During the publicity tour for her new memoir, Susan Lucci (Erica Kane) denounced talk of All My Children's cancellation as a nasty rumor. When ABC unceremoniously canceled the show on April 14, many fans wondered if Lucci had somehow been complicit in the coverup or if the woman, who is arguably the most familiar face in daytime television history, had been kept in the dark.

Now the Emmy-winning actress has offered a stunning revelation that doesn't appear in her tell-all book: she was told that her 41-year run on All My Children would be ending just five minutes before the show's cancellation was officially announced.

"I was completely blindsided," Lucci told Jay Leno in an appearance on NBC's Tonight Show. "I had just started the book tour.
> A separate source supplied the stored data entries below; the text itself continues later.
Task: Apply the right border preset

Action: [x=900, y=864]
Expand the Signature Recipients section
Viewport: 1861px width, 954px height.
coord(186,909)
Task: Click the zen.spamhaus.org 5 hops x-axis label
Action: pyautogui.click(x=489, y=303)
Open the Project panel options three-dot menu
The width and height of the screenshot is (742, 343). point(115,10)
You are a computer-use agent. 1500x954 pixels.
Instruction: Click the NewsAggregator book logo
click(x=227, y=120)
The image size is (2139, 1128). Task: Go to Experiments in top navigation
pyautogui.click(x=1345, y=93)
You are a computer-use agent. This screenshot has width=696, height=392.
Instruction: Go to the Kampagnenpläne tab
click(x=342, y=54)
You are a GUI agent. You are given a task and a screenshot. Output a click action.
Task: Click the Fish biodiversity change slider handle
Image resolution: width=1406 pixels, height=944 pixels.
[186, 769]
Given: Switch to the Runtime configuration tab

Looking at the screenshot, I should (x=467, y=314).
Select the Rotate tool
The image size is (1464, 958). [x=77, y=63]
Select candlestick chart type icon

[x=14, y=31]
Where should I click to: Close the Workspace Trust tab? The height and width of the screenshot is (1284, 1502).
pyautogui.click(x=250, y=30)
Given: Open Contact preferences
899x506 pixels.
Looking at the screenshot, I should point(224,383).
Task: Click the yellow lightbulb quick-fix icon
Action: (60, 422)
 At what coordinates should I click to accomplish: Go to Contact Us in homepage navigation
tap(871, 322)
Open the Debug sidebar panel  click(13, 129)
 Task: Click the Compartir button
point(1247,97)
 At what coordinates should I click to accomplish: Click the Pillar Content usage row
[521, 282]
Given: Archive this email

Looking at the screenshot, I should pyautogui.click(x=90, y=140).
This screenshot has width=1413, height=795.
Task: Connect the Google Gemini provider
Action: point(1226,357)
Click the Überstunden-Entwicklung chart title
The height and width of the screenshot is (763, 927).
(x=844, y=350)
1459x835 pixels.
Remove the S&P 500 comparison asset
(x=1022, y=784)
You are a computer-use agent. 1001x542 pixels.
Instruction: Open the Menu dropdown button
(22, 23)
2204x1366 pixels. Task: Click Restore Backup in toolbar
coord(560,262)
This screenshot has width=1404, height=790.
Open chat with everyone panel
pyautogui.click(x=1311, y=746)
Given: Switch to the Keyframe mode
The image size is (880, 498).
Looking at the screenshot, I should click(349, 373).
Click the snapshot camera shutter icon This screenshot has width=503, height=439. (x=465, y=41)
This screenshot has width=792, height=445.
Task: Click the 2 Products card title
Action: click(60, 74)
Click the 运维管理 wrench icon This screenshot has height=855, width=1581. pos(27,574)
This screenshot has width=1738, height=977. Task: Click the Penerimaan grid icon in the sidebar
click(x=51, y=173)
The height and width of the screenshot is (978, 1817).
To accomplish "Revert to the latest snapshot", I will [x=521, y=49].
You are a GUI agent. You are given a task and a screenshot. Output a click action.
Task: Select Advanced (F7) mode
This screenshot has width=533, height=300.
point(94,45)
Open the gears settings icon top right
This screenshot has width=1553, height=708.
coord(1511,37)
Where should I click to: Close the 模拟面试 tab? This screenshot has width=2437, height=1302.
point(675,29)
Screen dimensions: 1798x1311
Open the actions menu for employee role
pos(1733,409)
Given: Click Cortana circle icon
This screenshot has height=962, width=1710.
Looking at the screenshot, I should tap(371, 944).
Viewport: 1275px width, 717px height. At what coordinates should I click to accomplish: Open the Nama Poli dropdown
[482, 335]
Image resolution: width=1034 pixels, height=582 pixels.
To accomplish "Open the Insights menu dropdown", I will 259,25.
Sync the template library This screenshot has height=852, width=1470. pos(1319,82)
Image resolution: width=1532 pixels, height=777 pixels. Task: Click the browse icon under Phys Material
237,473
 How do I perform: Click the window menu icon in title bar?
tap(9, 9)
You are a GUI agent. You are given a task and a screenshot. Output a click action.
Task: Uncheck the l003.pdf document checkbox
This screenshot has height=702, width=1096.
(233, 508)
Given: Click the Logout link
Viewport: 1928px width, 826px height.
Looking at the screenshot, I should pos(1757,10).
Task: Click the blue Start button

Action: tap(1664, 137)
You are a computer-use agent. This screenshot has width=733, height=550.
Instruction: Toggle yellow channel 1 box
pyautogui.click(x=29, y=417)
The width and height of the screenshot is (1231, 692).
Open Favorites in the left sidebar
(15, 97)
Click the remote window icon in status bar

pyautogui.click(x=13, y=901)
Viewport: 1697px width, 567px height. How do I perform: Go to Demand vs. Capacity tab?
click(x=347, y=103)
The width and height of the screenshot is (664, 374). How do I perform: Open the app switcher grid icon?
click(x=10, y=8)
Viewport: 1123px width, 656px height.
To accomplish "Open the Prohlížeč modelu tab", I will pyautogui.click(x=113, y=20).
I had been to cities all over the country meeting thousands and thousands of people, enthusiastic, so excited about the show. I had no idea. I was shocked. I found out just like the rest of the company of actors. I found out five minutes before. I received a call from Brian Frons, the Vice President of Daytime television, asking me to come upstairs to our producer's office. And at that time he told me that our show had been canceled and that we were going off the air in September."

Lucci admitted that she sensed something wasn't quite right when she saw "a lot of very seriously dressed executives" on her way to her meeting with Frons.

After musing that he'd had similar meetings, Leno asked Lucci the million dollar question: Why would a show that is still doing well and still has millions of fans be "killed?"

"I asked at the time that I was called up to the office, I asked this... Mr. Brian Frons what they were replacing us with," Lucci added, struggling to find Frons' name. "And he said they were replacing us with a reality show that would cost 40 percent less to produce."

Leno also asked Lucci how the fans had reacted to the news, noting that shows have, in the past, been saved by letter-writing campaigns and viewer outcry.

Lucci shrugged, saying that she didn't know if anything could be done to alter ABC's decision, but offered strong words of thanks to the show's fans.

"Our fans are on fire," Lucci said with a wide smile. "They were online instantly and they [have been] there for us."

As for what's next for Lucci if All My Children cannot be saved, the actress declined to answer when Leno asked her about the rumors that she could join the cast of Desperate Housewives.